東山は今西が1人で暮らすアパートの部屋から撮影をスタート。真っ暗な家に帰宅し、空っぽの冷蔵庫から缶ビールを取り出し一息つくという、今西の人となりがうかがえるシーンだ。東山はロケ地となったアパートの外観を見て方向性が見えたと言い、「実際に僕が育った市営住宅にとてもよく似ていて、共感する部分がよみがえってきました。そんな空気感を知れて、自分の中のイメージと合致する部分が多くなりました」と共通点を語った。

物語の中で心理戦を繰り広げる中島については「彼は今24歳で、彼のキャリアの中でも大きな作品の一つになると思いますので、そのサポートも含めて組めたら良いなと思います。また、彼の出方によっては変えようかなと思っていますが(笑)、組んだ時に彼がどんな技を仕掛けてくるのかによって、こっちは肩すかしにするのか、しっかり組んでともえ投げにするのか、いろんなことを考えています。向こうはすごい勢いで来るでしょうから、それをがっつり受け止められれば良いなと思います」と後輩との共演を楽しみにしている。

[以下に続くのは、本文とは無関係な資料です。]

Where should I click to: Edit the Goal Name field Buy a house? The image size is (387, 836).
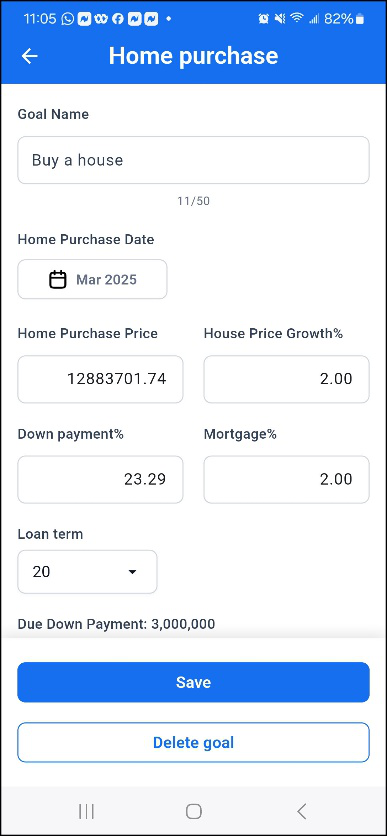(x=194, y=160)
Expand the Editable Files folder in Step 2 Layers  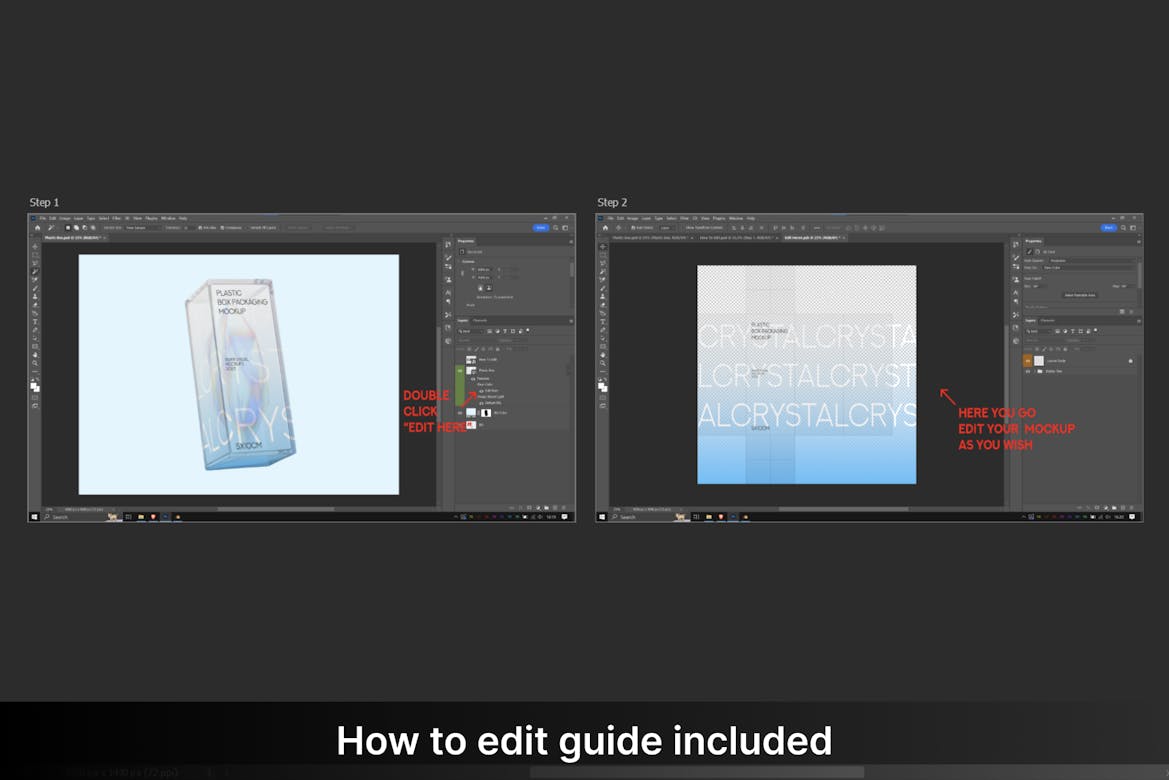click(x=1036, y=371)
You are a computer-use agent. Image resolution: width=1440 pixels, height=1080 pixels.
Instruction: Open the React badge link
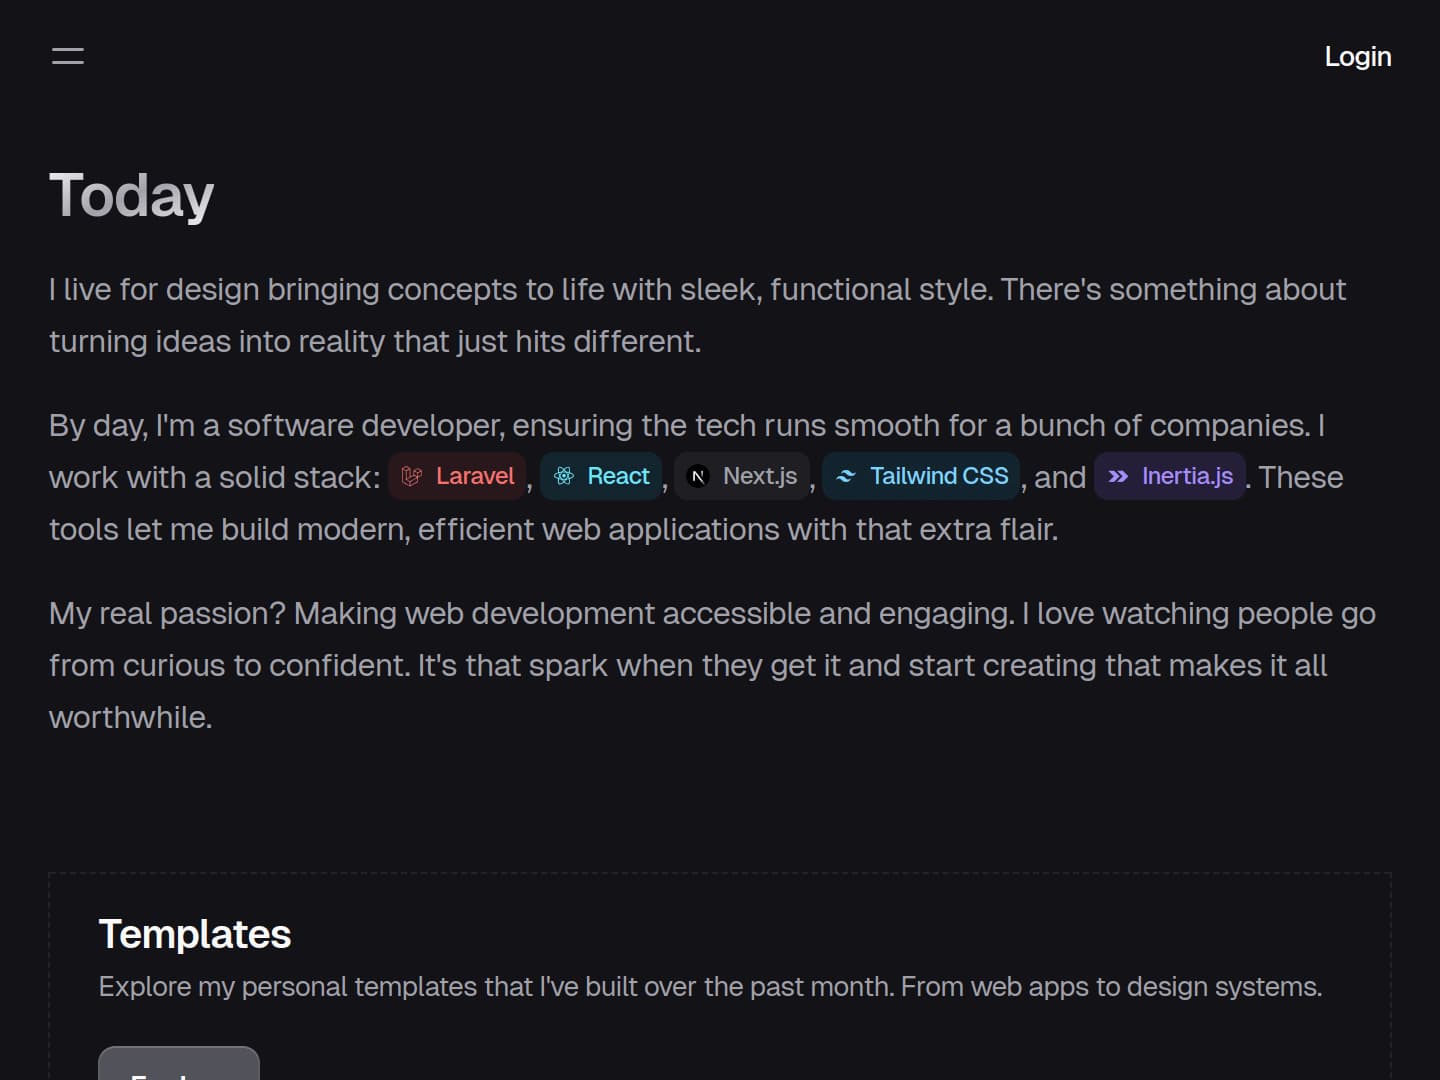click(x=601, y=476)
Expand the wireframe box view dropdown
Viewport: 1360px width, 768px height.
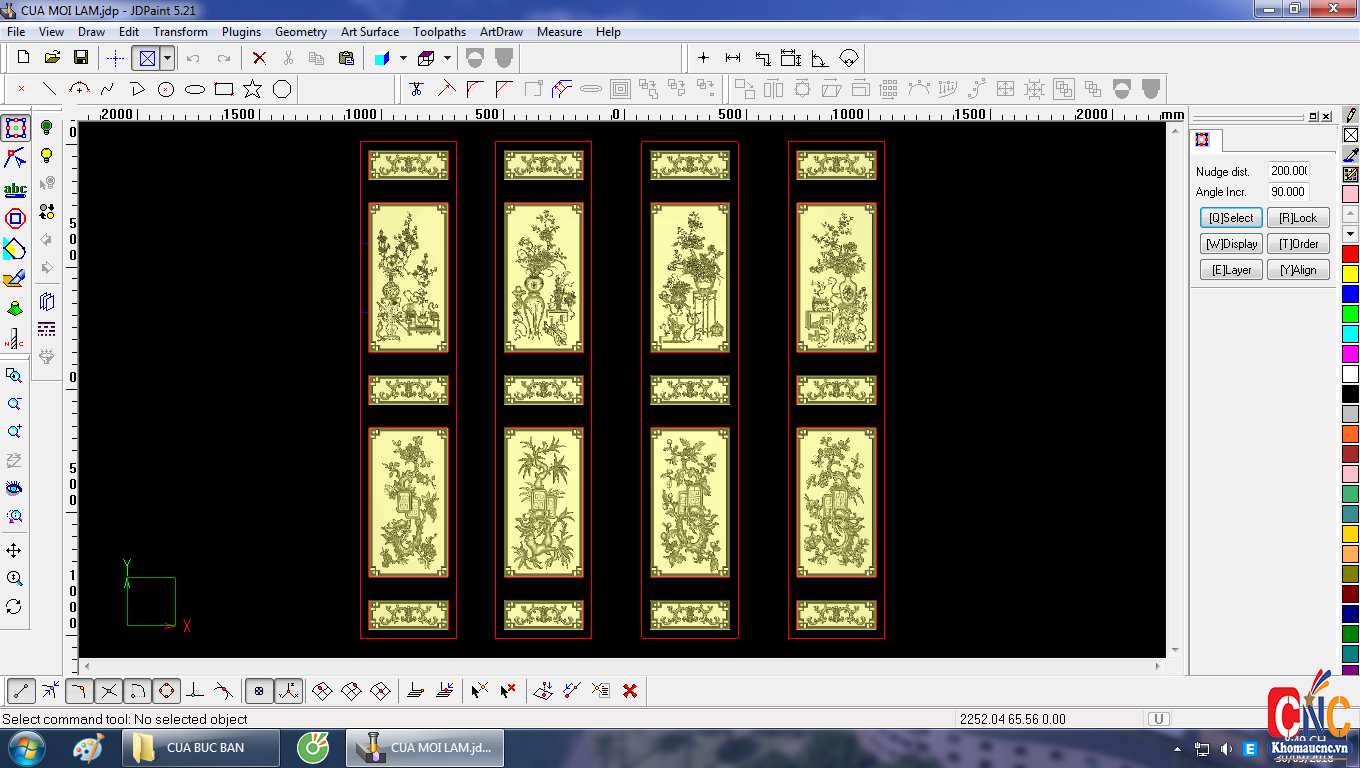pyautogui.click(x=447, y=58)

その中島はドラマの冒頭、和賀が人を殺めた直後、渋谷の街を血まみれのシャツに黒いマント姿で駆け抜けるシーンから撮影を開始。中島はスタッフに拍手で迎えられると、笑みを見せ丁寧にあいさつしたが、すぐに表情は一変。鬼気迫る表情で街を逃げる和賀を熱演した。

クランクインを迎え中島は「今日こそが大事なんです。和賀英良が一番自分の体に入り込む瞬間を捉えるのは、初日にしかできないと思っているので。人を殺害した直後で疾走するというのは、普通の走りとは違い“逃げる”という意味の走りで、自分もいろいろな役を演じてきましたが初めての感覚だったので、スリル感のある、ヒリヒリとしたクランクインとなりました」と初日の感想を述べた。

役柄作りについては「監督は『“砂の器”は耽美で繊細な側面を兼ね備えた作品だ』とおっしゃっていたので、すべてにおいて繊細に取り組んでいきたいと思いますし、1分1秒でも逃したらいけない感覚がこの作品には散りばめられているので、どの表情も見逃してはならないという気持ちで和賀を演じていきたいなと。監督のお言葉を聞いて改めて感じました」と一挙手一投足に気を配ることを訴えた。